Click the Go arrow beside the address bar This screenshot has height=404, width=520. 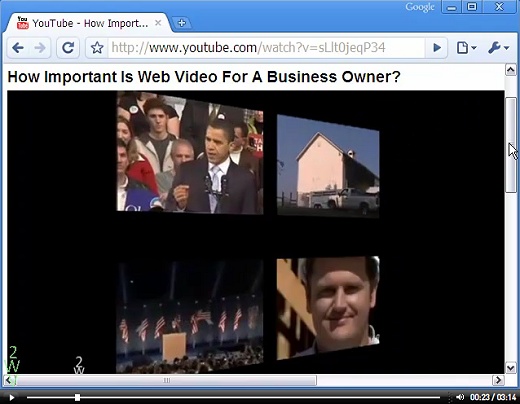[437, 48]
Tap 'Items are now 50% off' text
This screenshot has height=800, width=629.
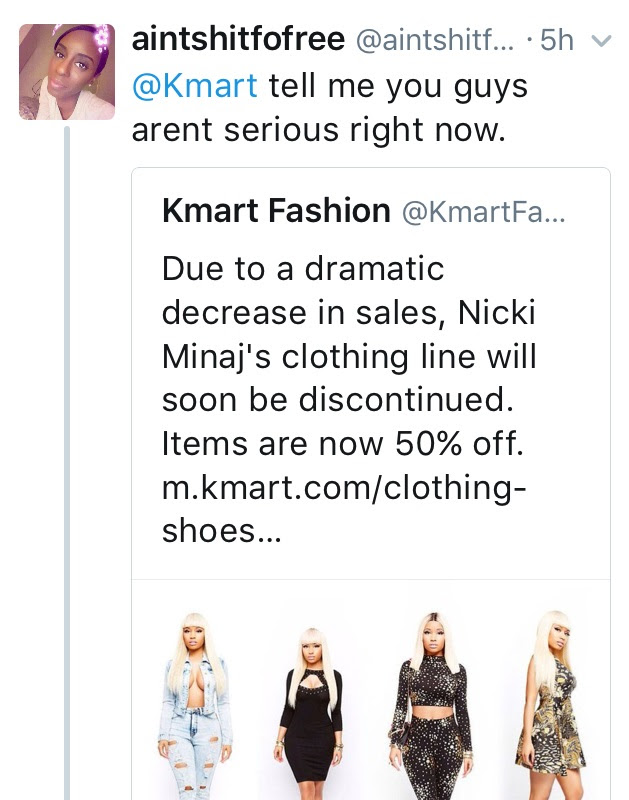[x=343, y=443]
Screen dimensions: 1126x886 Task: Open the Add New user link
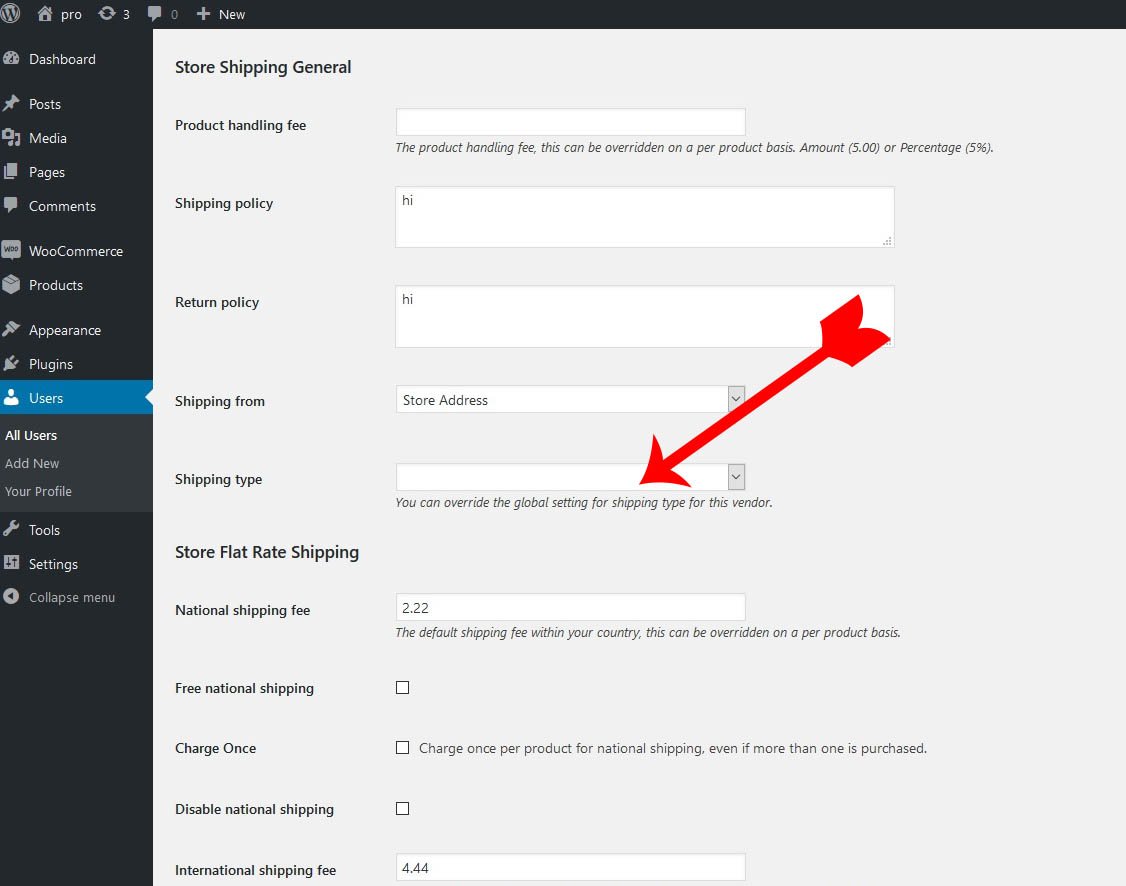(x=32, y=463)
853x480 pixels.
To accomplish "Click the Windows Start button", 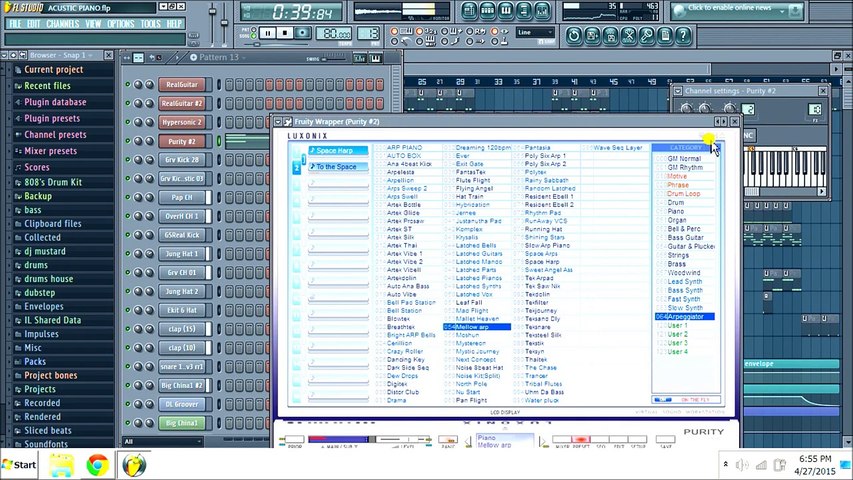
•••••
The final stretch of the data, from the line with "This screenshot has height=800, width=629." through its last line, is to be retyped exactly; pictures are not part of the copy.

This screenshot has height=800, width=629.
[x=343, y=443]
Screen dimensions: 1126x886 Task: Open the Add New user link
(x=32, y=463)
853x480 pixels.
To accomplish "Click the Windows Start button", 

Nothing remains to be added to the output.